The probe of Nigeria National Petroleum Corporation's (NNPC) books was instituted last year after former central bank governor Lamido Sanusi said the firm had withheld $20 billion in oil revenue from government coffers, jeopardising the country's finances.
Details in the PriceWaterhouseCoopers audit said NNPC actually overpaid by $0.74 billion in the period between January 2012 to July 2013, after remitting $50.81 billion to federation accounts of the $69.34 billion it had received.
The balance of $18.53 billion was accounted for through various operational costs, unremitted revenues by a subsidiary and gasoline and kerosene subsidies, it said.
Sanusi had told a Senate committee in 2014 that NNPC had received $67 billion and handed over only $47 billion.

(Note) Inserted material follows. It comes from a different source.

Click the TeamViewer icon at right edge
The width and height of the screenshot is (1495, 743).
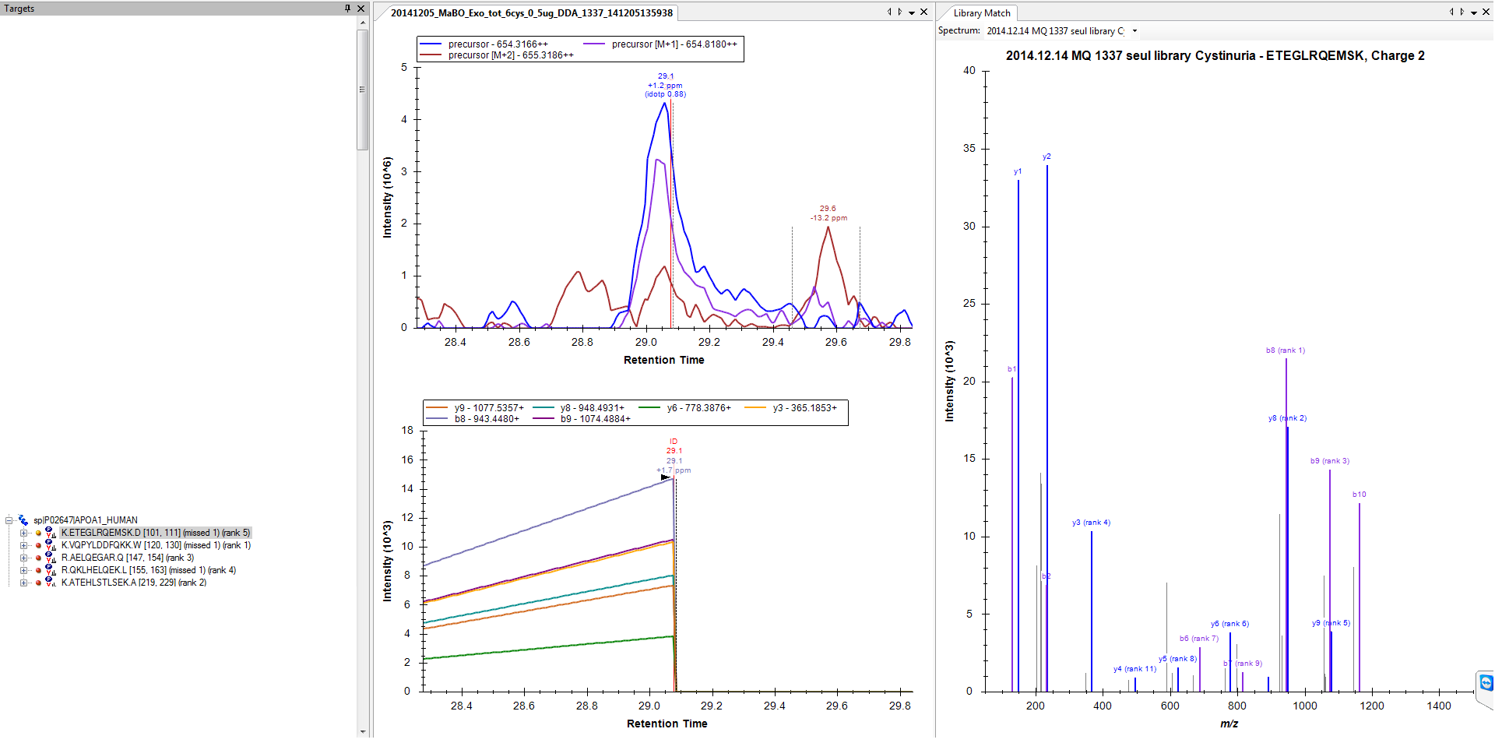click(x=1486, y=683)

After the allegations, Jonathan publicly dismissed the claim and replaced Sanusi, saying the banker had mismanaged the central bank's budget. Sanusi has since become Emir of Kano, the country's second-highest Islamic authority.
The PwC audit, however, said NNPC and its upstream subsidiary, the Nigerian Petroleum Development Company, should hand over $1.48 billion arising from unsubstantiated costs, duplicated subsidy claims and computation errors.
The report also recommended an overhaul of how NNPC is run.
"The NNPC model of operation must be urgently reviewed and
restructured, as the current model which has been in operation since
the creation of the corporation cannot be sustained," it said in the
200-page document.
An earlier one-page version of the report, which had been due out in September, was released in February.
The affair has caused consternation in a nation long
accustomed to reports of grand graft in Africa's largest oil producer.
Analysts say
Buhari, 72, managed to oust Jonathan in elections last month because
voters believed he would tackle graft in Africa's largest economy.